On Friday I left it running through the weekend, like nothing special, just a bunch of normal VMs, nothing critical. Everything was working.
Today I was lookign at it via remote IPMI and found that it has crashed, must have happened sometime during the weekend.
Because it is IPMI, I cannot fully copy/paste all text, but I attach a screenshot. I cannot decode why it crashes. Can someone interpret what is going on here?
 

Attachments

  • Screenshot_2025-10-27_08-20-29.png
    Screenshot_2025-10-27_08-20-29.png
    356.8 KB · Views: 30
Hello,

Can you dump the entire dmseg and check if it has the same alerts than mine ?

Because it seems pretty close to what I see :p
 
I absolutely cannot because the machine refuses to boot when I do a reset. I did everything: switch off the server, plug all power cords, wait couple minutes and redo it. Then it boots, and after the GRUB screen, it seems to get stuck at "Loading initial ramdisk...".
I then rebooted and edited the command line and removed the "quiet" option. Now I can see this (see attachment). I have no idea what is going on here. Because on Friday it was still working and in my Email Inbox I have notifications from cron jobs that run on Friday night. But because of some reason, it probably reset itself, and is now stuck.

Never have I ever seen something like this.
 

Attachments

  • DSC_0278.jpg
    DSC_0278.jpg
    1 MB · Views: 23
Last edited:
Maybe you can try to use console and switch to safe mode boot.
This may halp to debug the logs or revert to a previous kernel ?

Do you have sysctl or tuned ? If so you may also try to disable them ?
 
I have nothing configured, it is a super plain Proxmox. I just installed Debian (netinst) and then on Debian installed Proxmox. I configured absolutely nothing, except the SMTP server for sending the notifications. For this reason I am so puzzled, I never saw that.
 
Hmm maybe it could be a hardware problem... I have brand new hardware (4 days old only) and let it run, 3 days it ran fine and yesterday it crashed. I tried now to recover but, interestingly, now does not even the BIOS screen appear. Completely dead.

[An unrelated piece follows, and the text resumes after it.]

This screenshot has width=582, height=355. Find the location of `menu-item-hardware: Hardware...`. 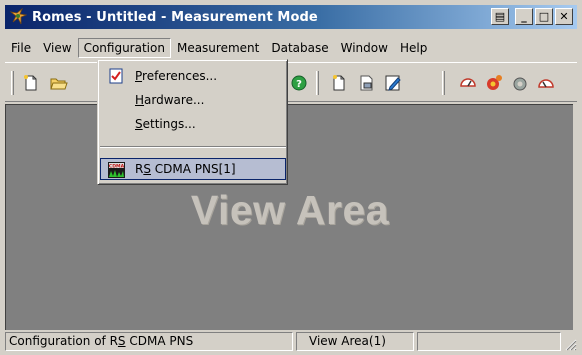

menu-item-hardware: Hardware... is located at coordinates (193, 100).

However, what is maybe interesting:

I uploaded the screenprint of the kernel panic to ChatGPT and he thinks it is a kernel bug that mainly affects AMD EPYC. He recommends the following fixes:

1761570985688.png

1761571043175.png

1761571063969.png


So I don't know if this is of any use for someone, honestly I would have tried it but currently, my system even fails to boot at all. So I cannot even try this one fix.
 
Try the official proxmox ve installer iso. If the issue is related to the 6.14 kernel then you could try to install the opt-in 6.17 kernel.
If you can't even boot anymore (even from usb live media) then it's most likely a hardware issue.

And check if there are firmware updates available
 
OK this thread is resolved now - and you guys won't believe the solution.
So I cannnot reproduce the above problem with the RCU / TLS bug.
Also, the machine refused to boot completely, not even POST or BIOS. After calling the manufacturer, we found that it would be worth to exchange the CPU. Yesterday, I got a fresh CPU in the mail, and changed it - and now everything works again absolutely perfectly, no problems at all. So the CPU was bad.
Why? nobody knows. I use computers since almost 30 yrs. Never have I ever seen a CPU working and then suddenly stop.
So it was not a Proxmox problem, and not a kernel bug problem but a CPU that was starting to do weird things. Funny enough, after the kernel panic happened and I rebooted the machine, it first worked fine, I could also enter the BIOS and everything, no problem. The CPU failure occured randomly after some time.
I ran now prime95 benchmark several times and observed no crashes, so I think I leave the system now running for a few more days until I completely comission it again.